[The input]:

++++++++++

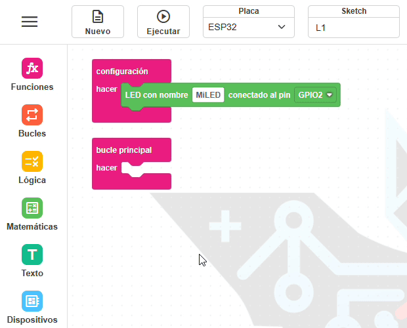Open the Bucles loops category icon
Screen dimensions: 407x328
pyautogui.click(x=32, y=115)

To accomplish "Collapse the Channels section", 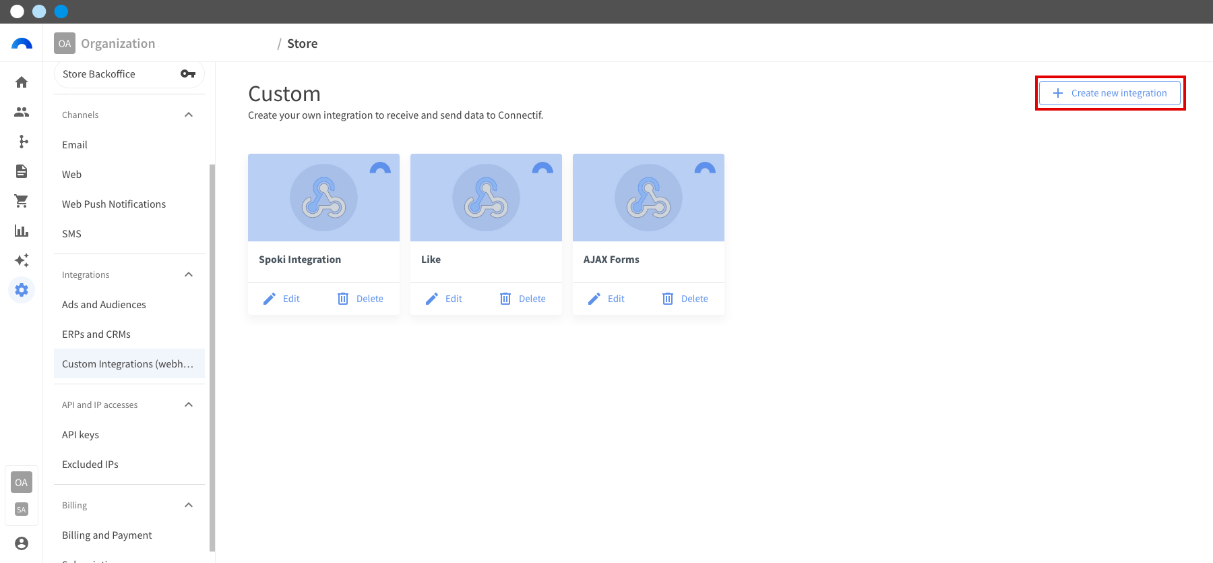I will tap(189, 115).

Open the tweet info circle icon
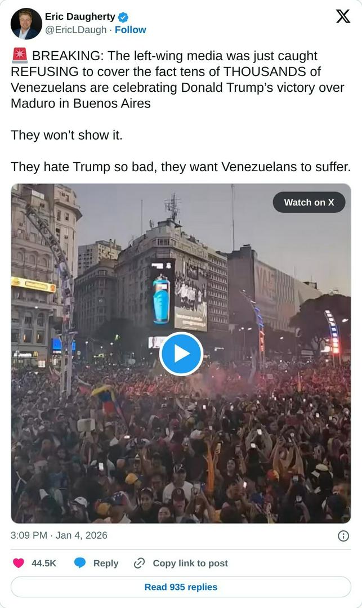[x=343, y=536]
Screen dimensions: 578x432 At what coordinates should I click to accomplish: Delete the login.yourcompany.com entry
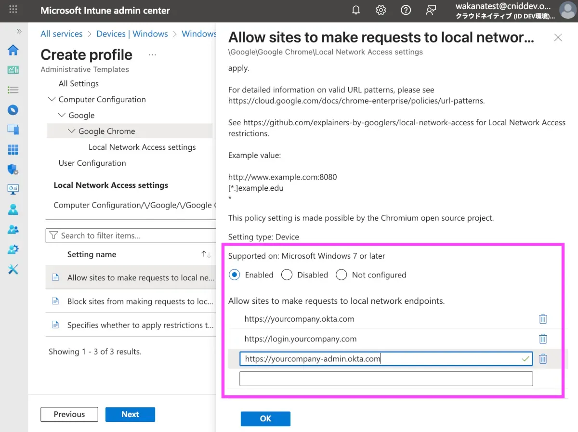tap(543, 339)
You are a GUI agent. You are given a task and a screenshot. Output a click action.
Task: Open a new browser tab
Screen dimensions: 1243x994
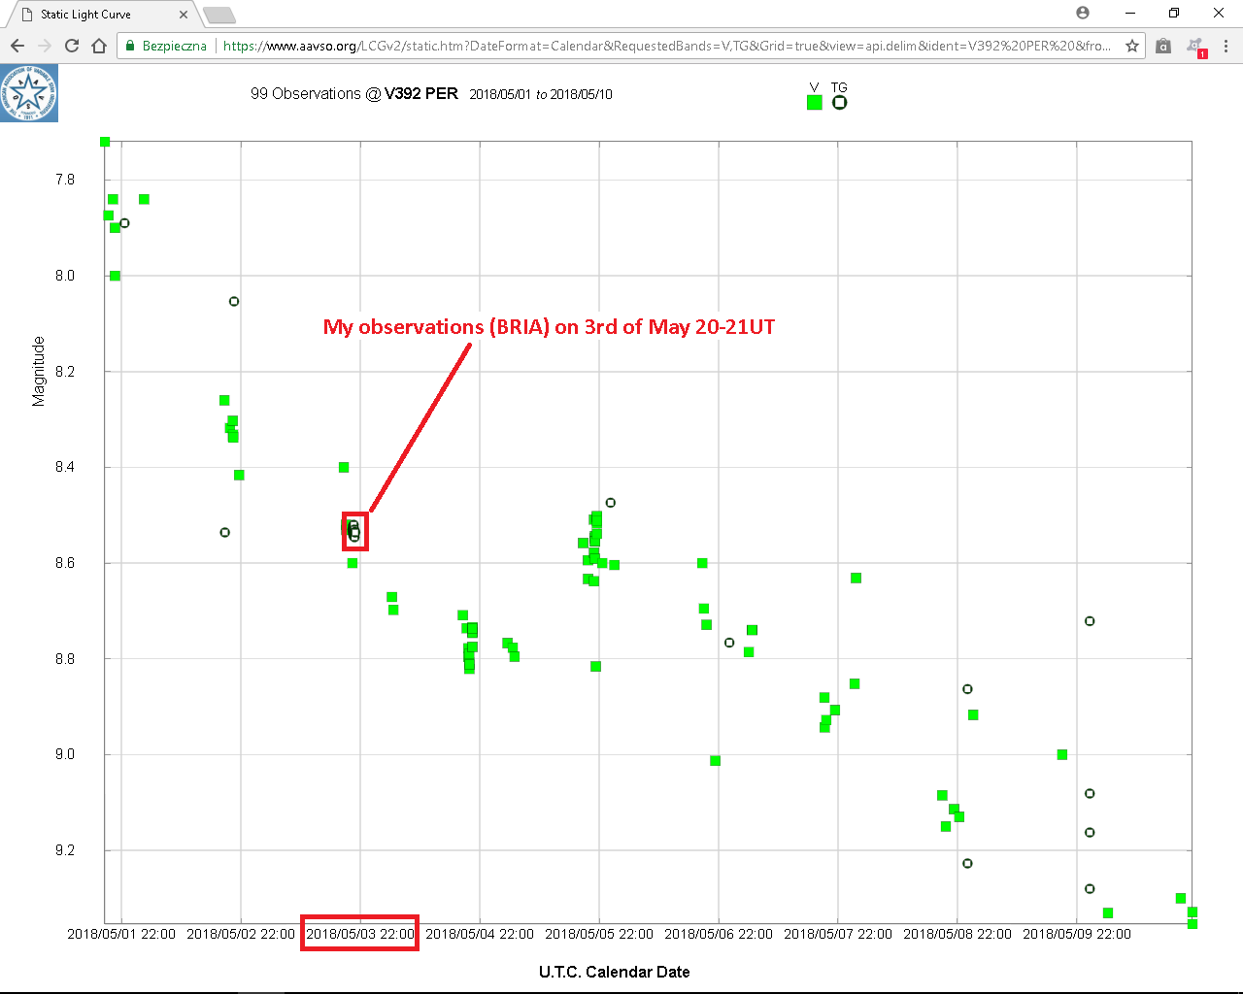pyautogui.click(x=219, y=15)
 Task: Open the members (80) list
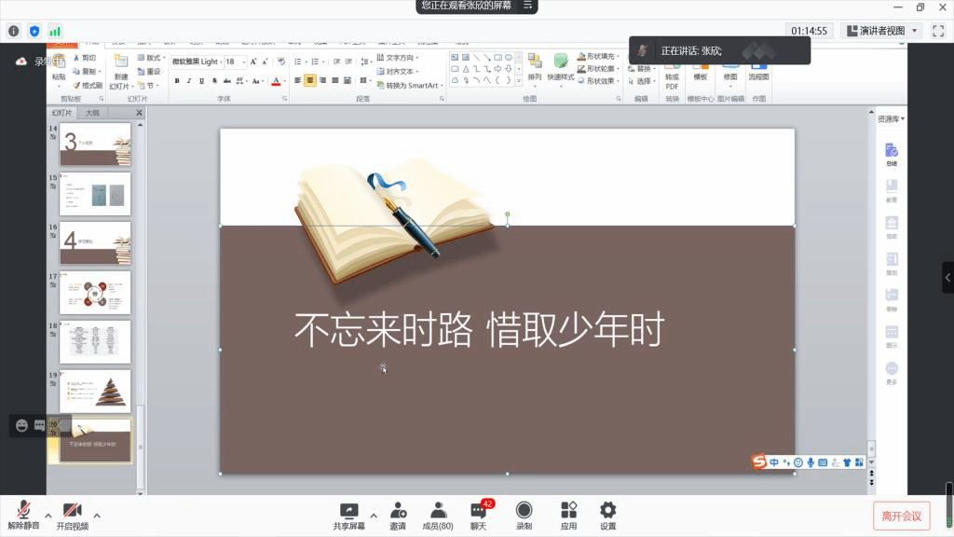coord(437,511)
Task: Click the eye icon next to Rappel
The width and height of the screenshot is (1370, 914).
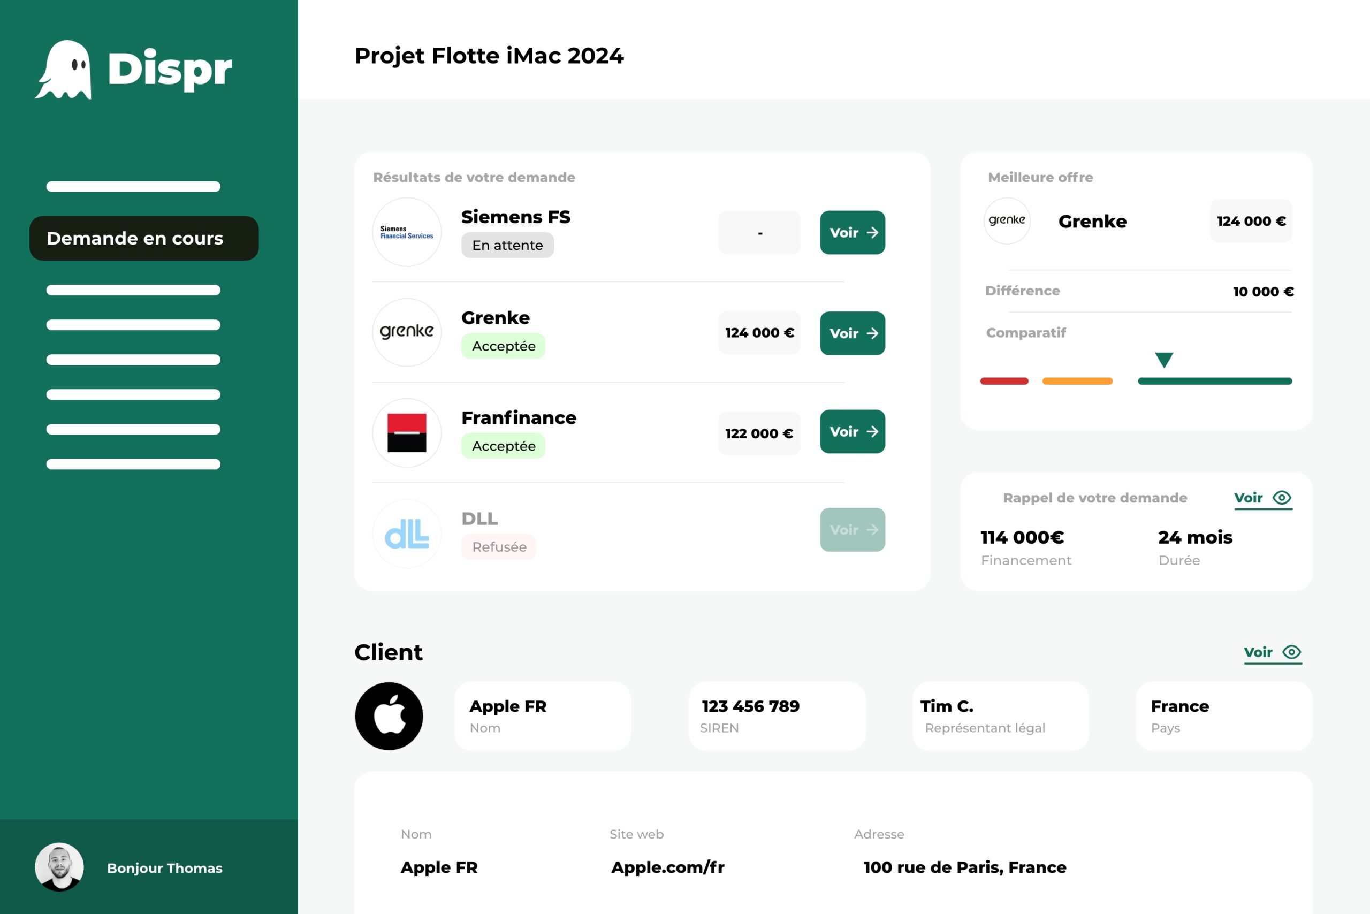Action: (x=1283, y=498)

++++++++++

[Task brief]: Go to the line that contains "Task: Click the eye icon next to Rappel" and copy exactly from there through the last line of the records above, both included. Omit pictures.

[Answer box]:
Task: Click the eye icon next to Rappel
The width and height of the screenshot is (1370, 914).
Action: (x=1283, y=498)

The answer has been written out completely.